Repository files navigation

FrugalCopyla

Clear and efficient sampling from customisable frugal causal models.

Setup

Clone the repo and run

pip install git+https://github.com/12kleingordon34/numpyro.git@master#egg=numpyro
pip install -e .
pip install -r requirements.txt

to install the package and its dependencies.

Usage

The core of the package is the frugalCopyla.CopulaModel class, which takes in a dictionary specifying a frugal causal model and allows you to draw data from that distribution. The input provided to the class (i.e. the specification of the model) is flexible and straightforward, and does not require you to program a custom model/sampling routine in the numpyro/jax backend.

See example of use here.

Input

The input should be a dictionary whose keys label the variables in your model. For each of these, specify in a sub-dictionary:

  • dist: The distribution the variable is drawn from. These must be selected from numpyro.distributions
  • formula: For each parameter in the chosen distribution, specify its linear model only using variables defined earlier in the dictionary. The names of the correct parameters can be found by either searching the numpyro documentation or looking at the arg_constraints of the distribution by running (using the Normal as an example) :
> numpyro.distributions.Normal.arg_constraints 

{'loc': Real(), 'scale': GreaterThan(lower_bound=0.0)}
  • params (name will most likely change): Specifies the linear coefficients used to generate the primary variable through the linear model. A set of coefficients must be provided for each parameter. Note that the labelling of parameters (e.g. 'formula': {'rate': 'X ~ 1 + Z + A'}, 'params': {'rate': {'x_0': 0., 'x_1': 2., 'x_2': 1}}) does not affect the linear model. Only the order of the specification matters. For example, x_0 will be the coefficient of the first variable in the formula (always the intercept) and x_2 will always be the last.
  • link allows the user to provide an inverse link function for each of the linear formulas. For example, the command 'X': {'dist': dist.Exponential, 'formula': {'rate': 'X ~ 1 + Z + A'}, 'params': {'rate': {'x_0': 0., 'x_1': 2., 'x_2': 1}}, 'link': {'rate': jnp.exp}}, will wrap the linear predictor in an exponential function such that the probabilistic model is $$X \sim \text{Exponential}(\lambda=\exp(2Z + A)).$$ Note that the link function must have a jax base.

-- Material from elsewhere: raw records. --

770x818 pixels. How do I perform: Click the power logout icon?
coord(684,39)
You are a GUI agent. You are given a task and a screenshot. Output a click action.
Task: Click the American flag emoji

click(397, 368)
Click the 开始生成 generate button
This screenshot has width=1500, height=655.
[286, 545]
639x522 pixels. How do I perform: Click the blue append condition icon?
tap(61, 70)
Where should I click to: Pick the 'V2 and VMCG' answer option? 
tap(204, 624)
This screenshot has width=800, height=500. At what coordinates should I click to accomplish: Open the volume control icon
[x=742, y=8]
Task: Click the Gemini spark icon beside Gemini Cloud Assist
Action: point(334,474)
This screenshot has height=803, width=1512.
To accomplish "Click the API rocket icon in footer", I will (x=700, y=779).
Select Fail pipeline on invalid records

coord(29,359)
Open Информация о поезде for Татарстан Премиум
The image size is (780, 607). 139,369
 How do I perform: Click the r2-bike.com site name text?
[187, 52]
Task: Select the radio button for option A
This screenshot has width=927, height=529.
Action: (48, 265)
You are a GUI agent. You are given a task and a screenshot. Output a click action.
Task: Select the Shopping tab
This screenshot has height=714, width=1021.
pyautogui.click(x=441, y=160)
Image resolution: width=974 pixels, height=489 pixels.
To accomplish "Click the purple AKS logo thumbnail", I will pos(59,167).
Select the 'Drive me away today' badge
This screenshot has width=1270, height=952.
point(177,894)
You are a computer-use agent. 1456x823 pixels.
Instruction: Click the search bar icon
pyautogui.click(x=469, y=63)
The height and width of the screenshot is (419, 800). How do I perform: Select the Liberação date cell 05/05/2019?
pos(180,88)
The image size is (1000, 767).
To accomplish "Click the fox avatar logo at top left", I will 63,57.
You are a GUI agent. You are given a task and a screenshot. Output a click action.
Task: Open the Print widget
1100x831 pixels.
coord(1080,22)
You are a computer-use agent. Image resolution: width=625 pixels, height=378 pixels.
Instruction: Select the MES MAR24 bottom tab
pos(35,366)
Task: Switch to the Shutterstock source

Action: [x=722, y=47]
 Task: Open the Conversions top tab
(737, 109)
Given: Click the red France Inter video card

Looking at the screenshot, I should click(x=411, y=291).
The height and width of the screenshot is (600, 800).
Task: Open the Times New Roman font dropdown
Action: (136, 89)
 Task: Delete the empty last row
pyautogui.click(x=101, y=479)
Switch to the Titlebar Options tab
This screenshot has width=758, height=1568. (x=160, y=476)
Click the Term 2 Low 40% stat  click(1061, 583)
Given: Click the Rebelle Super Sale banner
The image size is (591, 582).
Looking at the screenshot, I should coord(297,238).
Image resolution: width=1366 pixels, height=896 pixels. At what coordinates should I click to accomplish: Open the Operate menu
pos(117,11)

If no inverse link function is require, leave it as None.
    • Additionally, note that the order of the floats within 'params' will automatically be the the order they are multiplied to the ordered variables in 'rate'. The intercept term will always be the first term in the parsed formula.
  • copula: To specify a copula, first choose a 'class' of copula from frugalCopyla/copula_lpdfs.py. The copula functions will take in keyword arguments to calculate the log-likelihood of the copula factor.
    • Under vars, provide a mapping of the variables linked by the copula and the function arguments using a dictionary. For example, the multivar_gaussian_copula_lpdf(vars, rhos) factor takes two variables: a dictionary of random variables (vars) and a dictionary of the copula correlation matrix elements (rhos). If we wish to simulate a copula between Z and Y, provide vars the dictionary ..., 'vars': {'u': 'Z', 'v': 'Y'}.
    • Under 'formula', specify the form of the linear predictor for the parameters passed to the copula. The coefficients for the linear predictor are specified under 'params'.
    • Similarly to the other inputs, an inverse link function can be chosen to wrap the linear predictor specified in 'formula' and 'params'.

Viewing Parsed Model

To check whether the model has been parsed correctly, you can check the parsed_model property of a CopulaModel class:

...
>>> cop_mod = CopulaModel(input_dict)
>>> cop_mod.parsed_model

{'Z': {'dist': numpyro.distributions.continuous.Normal,
  'formula': {'loc': 'A ~ 1', 'scale': 'A ~ 1'},
  'coeffs': {'loc': [0.0], 'scale': [1.0]},
  'link': {},
  'linear_predictor': {'loc': '0.0', 'scale': '1.0'}},
 'X': {'dist': numpyro.distributions.continuous.Normal,
  'formula': {'loc': "X ~ 1 + record_dict['Z']", 'scale': 'X ~ 1'},
  'coeffs': {'loc': [0.0, 0.5], 'scale': [1.0]},
  'link': {},
  'linear_predictor': {'loc': "0.0 + 0.5 * record_dict['Z']", 'scale': '1.0'}},
 'Y': {'dist': numpyro.distributions.continuous.Normal,
  'formula': {'loc': "Y ~ 1 + record_dict['X']", 'scale': 'Y ~ 1'},
  'coeffs': {'loc': [0.0, 0.5], 'scale': [0.5]},
  'link': {'loc': None},
  'linear_predictor': {'loc': "0.0 + 0.5 * record_dict['X']", 'scale': '0.5'}}}

Note that the linear_predictor field shows the form of the linear predictor for a distribution's parameter (before being passed to the inverse link function).

Example

Consider the following input:

import numpyro.distributions as dist
import jax
import jax.numpy as jnp

import frugalCopyla

input_dict = {
    'Z': {'dist': dist.Normal, 'formula': {'loc': 'Z ~ 1', 'scale': 'Z ~ 1'}, 'coeffs': {'loc': [0.], 'scale': [1.]}, 'link': None},
    'X': {'dist': dist.Exponential, 'formula': {'rate': 'X ~ Z'}, 'coeffs': {'rate': [1., 1.]}, 'link': {'rate': jnp.exp}},
    'Y': {'dist': dist.Normal, 'formula': {'loc': 'Y ~ X', 'scale': 'Y ~ 1'}, 'coeffs': {'loc': [-0.5, 1.], 'scale': [1.]}, 'link': None},
    'copula': {
        'class': frugalCopyla.copula_lpdfs.multivar_gaussian_copula_lpdf,
        'vars': ['Z', 'Y'],
        'formula': {'rho': 'c ~ Z'},
        'coeffs': {'rho': [1., 0.]},
        'link': {'rho': jax.nn.sigmoid}
    }
}

model = frugalCopyla.model.CopulaModel(input_dict)
data = model.simulate_data(num_warmup=1000, num_samples=1000, joint_status='continuous')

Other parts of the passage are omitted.